> YOUR GOAL: Can you format the lines of the items below as a numbered list, leaving out blank lines?

==*==

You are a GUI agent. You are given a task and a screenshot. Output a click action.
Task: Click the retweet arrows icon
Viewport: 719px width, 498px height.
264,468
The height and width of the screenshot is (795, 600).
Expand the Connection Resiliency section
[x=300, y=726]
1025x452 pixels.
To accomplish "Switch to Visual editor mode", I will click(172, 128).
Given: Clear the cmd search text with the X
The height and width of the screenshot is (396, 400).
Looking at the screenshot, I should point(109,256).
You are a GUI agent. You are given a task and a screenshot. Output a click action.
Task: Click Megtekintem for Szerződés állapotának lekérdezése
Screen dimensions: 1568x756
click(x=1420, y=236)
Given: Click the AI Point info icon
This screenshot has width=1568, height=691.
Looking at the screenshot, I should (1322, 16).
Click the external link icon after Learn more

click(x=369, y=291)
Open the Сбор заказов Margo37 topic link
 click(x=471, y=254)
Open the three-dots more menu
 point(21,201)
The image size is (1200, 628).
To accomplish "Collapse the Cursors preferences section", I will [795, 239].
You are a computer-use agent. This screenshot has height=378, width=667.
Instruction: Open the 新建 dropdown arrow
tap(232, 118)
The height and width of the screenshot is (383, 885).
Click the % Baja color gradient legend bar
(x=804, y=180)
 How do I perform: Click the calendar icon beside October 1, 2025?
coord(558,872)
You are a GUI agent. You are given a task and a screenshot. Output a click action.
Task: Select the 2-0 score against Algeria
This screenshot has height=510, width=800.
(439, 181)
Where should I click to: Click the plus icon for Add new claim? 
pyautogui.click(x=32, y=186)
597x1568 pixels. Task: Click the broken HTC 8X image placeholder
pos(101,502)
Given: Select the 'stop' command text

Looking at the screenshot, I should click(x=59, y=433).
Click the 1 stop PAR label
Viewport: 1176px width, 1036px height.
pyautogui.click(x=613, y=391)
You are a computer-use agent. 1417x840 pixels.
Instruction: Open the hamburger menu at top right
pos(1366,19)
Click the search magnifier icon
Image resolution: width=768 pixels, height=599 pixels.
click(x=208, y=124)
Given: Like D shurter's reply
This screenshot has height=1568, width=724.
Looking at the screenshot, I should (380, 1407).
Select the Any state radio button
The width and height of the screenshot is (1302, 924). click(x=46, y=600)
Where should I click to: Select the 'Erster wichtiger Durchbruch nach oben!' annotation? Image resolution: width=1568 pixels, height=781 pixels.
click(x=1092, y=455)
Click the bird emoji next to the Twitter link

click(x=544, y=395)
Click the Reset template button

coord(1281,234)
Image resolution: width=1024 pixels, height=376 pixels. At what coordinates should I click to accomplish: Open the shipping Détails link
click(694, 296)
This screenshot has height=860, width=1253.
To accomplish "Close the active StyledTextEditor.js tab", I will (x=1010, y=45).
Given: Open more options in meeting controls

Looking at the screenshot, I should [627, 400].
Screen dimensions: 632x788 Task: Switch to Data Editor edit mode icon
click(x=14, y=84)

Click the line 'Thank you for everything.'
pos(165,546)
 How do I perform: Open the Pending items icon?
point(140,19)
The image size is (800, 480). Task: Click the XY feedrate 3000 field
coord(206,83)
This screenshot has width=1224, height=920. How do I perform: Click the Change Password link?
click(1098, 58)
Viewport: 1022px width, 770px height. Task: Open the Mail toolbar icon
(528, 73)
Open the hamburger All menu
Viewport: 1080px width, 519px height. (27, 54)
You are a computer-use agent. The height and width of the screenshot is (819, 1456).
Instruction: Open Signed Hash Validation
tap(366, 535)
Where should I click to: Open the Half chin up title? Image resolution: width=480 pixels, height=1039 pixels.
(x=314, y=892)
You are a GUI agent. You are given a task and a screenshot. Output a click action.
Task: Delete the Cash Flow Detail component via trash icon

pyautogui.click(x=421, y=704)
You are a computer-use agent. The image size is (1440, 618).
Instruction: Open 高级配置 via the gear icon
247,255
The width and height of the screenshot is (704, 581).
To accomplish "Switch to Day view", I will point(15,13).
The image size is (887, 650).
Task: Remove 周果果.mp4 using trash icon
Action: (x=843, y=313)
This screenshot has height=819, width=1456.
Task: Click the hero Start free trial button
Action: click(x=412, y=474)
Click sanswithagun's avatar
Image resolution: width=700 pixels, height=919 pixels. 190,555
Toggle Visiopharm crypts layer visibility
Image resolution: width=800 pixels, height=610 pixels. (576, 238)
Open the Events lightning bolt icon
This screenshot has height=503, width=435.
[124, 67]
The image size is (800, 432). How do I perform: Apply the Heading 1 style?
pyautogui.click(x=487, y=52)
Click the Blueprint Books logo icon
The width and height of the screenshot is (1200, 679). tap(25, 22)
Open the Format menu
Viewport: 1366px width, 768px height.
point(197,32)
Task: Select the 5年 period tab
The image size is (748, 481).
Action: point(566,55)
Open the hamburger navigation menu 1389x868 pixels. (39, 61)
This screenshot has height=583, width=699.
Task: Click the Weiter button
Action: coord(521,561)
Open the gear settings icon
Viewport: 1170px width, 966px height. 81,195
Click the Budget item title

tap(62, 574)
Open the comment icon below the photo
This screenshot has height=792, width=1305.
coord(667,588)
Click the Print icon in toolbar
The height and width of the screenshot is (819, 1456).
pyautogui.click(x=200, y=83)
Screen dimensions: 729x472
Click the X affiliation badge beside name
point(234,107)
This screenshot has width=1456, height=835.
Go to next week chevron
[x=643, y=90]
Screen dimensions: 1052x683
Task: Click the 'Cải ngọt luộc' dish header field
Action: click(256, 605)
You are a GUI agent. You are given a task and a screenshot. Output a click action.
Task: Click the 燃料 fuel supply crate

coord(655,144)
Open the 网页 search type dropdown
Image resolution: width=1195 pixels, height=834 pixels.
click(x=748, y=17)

==*==

> RESULT:
1. You are a GUI agent. You are given a task and a screenshot. Output a click action.
2. Task: Click the retweet arrows icon
3. Viewport: 719px width, 498px height.
4. 264,468
5. The height and width of the screenshot is (795, 600).
6. Expand the Connection Resiliency section
7. [x=300, y=726]
8. 1025x452 pixels.
9. To accomplish "Switch to Visual editor mode", I will click(172, 128).
10. Given: Clear the cmd search text with the X
11. The height and width of the screenshot is (396, 400).
12. Looking at the screenshot, I should point(109,256).
13. You are a GUI agent. You are given a task and a screenshot. Output a click action.
14. Task: Click Megtekintem for Szerződés állapotának lekérdezése
15. Screen dimensions: 1568x756
16. click(x=1420, y=236)
17. Given: Click the AI Point info icon
18. This screenshot has width=1568, height=691.
19. Looking at the screenshot, I should (1322, 16).
20. Click the external link icon after Learn more
21. click(x=369, y=291)
22. Open the Сбор заказов Margo37 topic link
23.  click(x=471, y=254)
24. Open the three-dots more menu
25.  point(21,201)
26. The image size is (1200, 628).
27. To accomplish "Collapse the Cursors preferences section", I will [795, 239].
28. You are a computer-use agent. This screenshot has height=378, width=667.
29. Instruction: Open the 新建 dropdown arrow
30. tap(232, 118)
31. The height and width of the screenshot is (383, 885).
32. Click the % Baja color gradient legend bar
33. (x=804, y=180)
34.  How do I perform: Click the calendar icon beside October 1, 2025?
35. coord(558,872)
36. You are a GUI agent. You are given a task and a screenshot. Output a click action.
37. Task: Select the 2-0 score against Algeria
38. This screenshot has height=510, width=800.
39. (439, 181)
40. Where should I click to: Click the plus icon for Add new claim? 
41. pyautogui.click(x=32, y=186)
42. 597x1568 pixels. Task: Click the broken HTC 8X image placeholder
43. pos(101,502)
44. Given: Select the 'stop' command text
45. Looking at the screenshot, I should click(x=59, y=433).
46. Click the 1 stop PAR label
47. Viewport: 1176px width, 1036px height.
48. pyautogui.click(x=613, y=391)
49. You are a computer-use agent. 1417x840 pixels.
50. Instruction: Open the hamburger menu at top right
51. pos(1366,19)
52. Click the search magnifier icon
53. Image resolution: width=768 pixels, height=599 pixels.
54. click(x=208, y=124)
55. Given: Like D shurter's reply
56. This screenshot has height=1568, width=724.
57. Looking at the screenshot, I should (380, 1407).
58. Select the Any state radio button
59. The width and height of the screenshot is (1302, 924). click(x=46, y=600)
60. Where should I click to: Select the 'Erster wichtiger Durchbruch nach oben!' annotation? Image resolution: width=1568 pixels, height=781 pixels.
61. click(x=1092, y=455)
62. Click the bird emoji next to the Twitter link
63. click(x=544, y=395)
64. Click the Reset template button
65. coord(1281,234)
66. Image resolution: width=1024 pixels, height=376 pixels. At what coordinates should I click to accomplish: Open the shipping Détails link
67. click(694, 296)
68. This screenshot has height=860, width=1253.
69. To accomplish "Close the active StyledTextEditor.js tab", I will (x=1010, y=45).
70. Given: Open more options in meeting controls
71. Looking at the screenshot, I should [627, 400].
72. Screen dimensions: 632x788 Task: Switch to Data Editor edit mode icon
73. click(x=14, y=84)
74. Click the line 'Thank you for everything.'
75. pos(165,546)
76.  How do I perform: Open the Pending items icon?
77. point(140,19)
78. The image size is (800, 480). Task: Click the XY feedrate 3000 field
79. coord(206,83)
80. This screenshot has width=1224, height=920. How do I perform: Click the Change Password link?
81. click(1098, 58)
82. Viewport: 1022px width, 770px height. Task: Open the Mail toolbar icon
83. (528, 73)
84. Open the hamburger All menu
85. Viewport: 1080px width, 519px height. (27, 54)
86. You are a computer-use agent. The height and width of the screenshot is (819, 1456).
87. Instruction: Open Signed Hash Validation
88. tap(366, 535)
89. Where should I click to: Open the Half chin up title? Image resolution: width=480 pixels, height=1039 pixels.
90. (x=314, y=892)
91. You are a GUI agent. You are given a task and a screenshot. Output a click action.
92. Task: Delete the Cash Flow Detail component via trash icon
93. pyautogui.click(x=421, y=704)
94. You are a computer-use agent. The image size is (1440, 618).
95. Instruction: Open 高级配置 via the gear icon
96. 247,255
97. The width and height of the screenshot is (704, 581).
98. To accomplish "Switch to Day view", I will point(15,13).
99. The image size is (887, 650).
100. Task: Remove 周果果.mp4 using trash icon
101. Action: (x=843, y=313)
102. This screenshot has height=819, width=1456.
103. Task: Click the hero Start free trial button
104. Action: click(x=412, y=474)
105. Click sanswithagun's avatar
106. Image resolution: width=700 pixels, height=919 pixels. 190,555
107. Toggle Visiopharm crypts layer visibility
108. Image resolution: width=800 pixels, height=610 pixels. (576, 238)
109. Open the Events lightning bolt icon
110. This screenshot has height=503, width=435.
111. [124, 67]
112. The image size is (800, 432). How do I perform: Apply the Heading 1 style?
113. pyautogui.click(x=487, y=52)
114. Click the Blueprint Books logo icon
115. The width and height of the screenshot is (1200, 679). tap(25, 22)
116. Open the Format menu
117. Viewport: 1366px width, 768px height.
118. point(197,32)
119. Task: Select the 5年 period tab
120. The image size is (748, 481).
121. Action: point(566,55)
122. Open the hamburger navigation menu 1389x868 pixels. (39, 61)
123. This screenshot has height=583, width=699.
124. Task: Click the Weiter button
125. Action: coord(521,561)
126. Open the gear settings icon
127. Viewport: 1170px width, 966px height. 81,195
128. Click the Budget item title
129. tap(62, 574)
130. Open the comment icon below the photo
131. This screenshot has height=792, width=1305.
132. coord(667,588)
133. Click the Print icon in toolbar
134. The height and width of the screenshot is (819, 1456).
135. pyautogui.click(x=200, y=83)
136. Screen dimensions: 729x472
137. Click the X affiliation badge beside name
138. point(234,107)
139. This screenshot has width=1456, height=835.
140. Go to next week chevron
141. [x=643, y=90]
142. Screen dimensions: 1052x683
143. Task: Click the 'Cải ngọt luộc' dish header field
144. Action: click(256, 605)
145. You are a GUI agent. You are given a task and a screenshot. Output a click action.
146. Task: Click the 燃料 fuel supply crate
147. coord(655,144)
148. Open the 网页 search type dropdown
149. Image resolution: width=1195 pixels, height=834 pixels.
150. click(x=748, y=17)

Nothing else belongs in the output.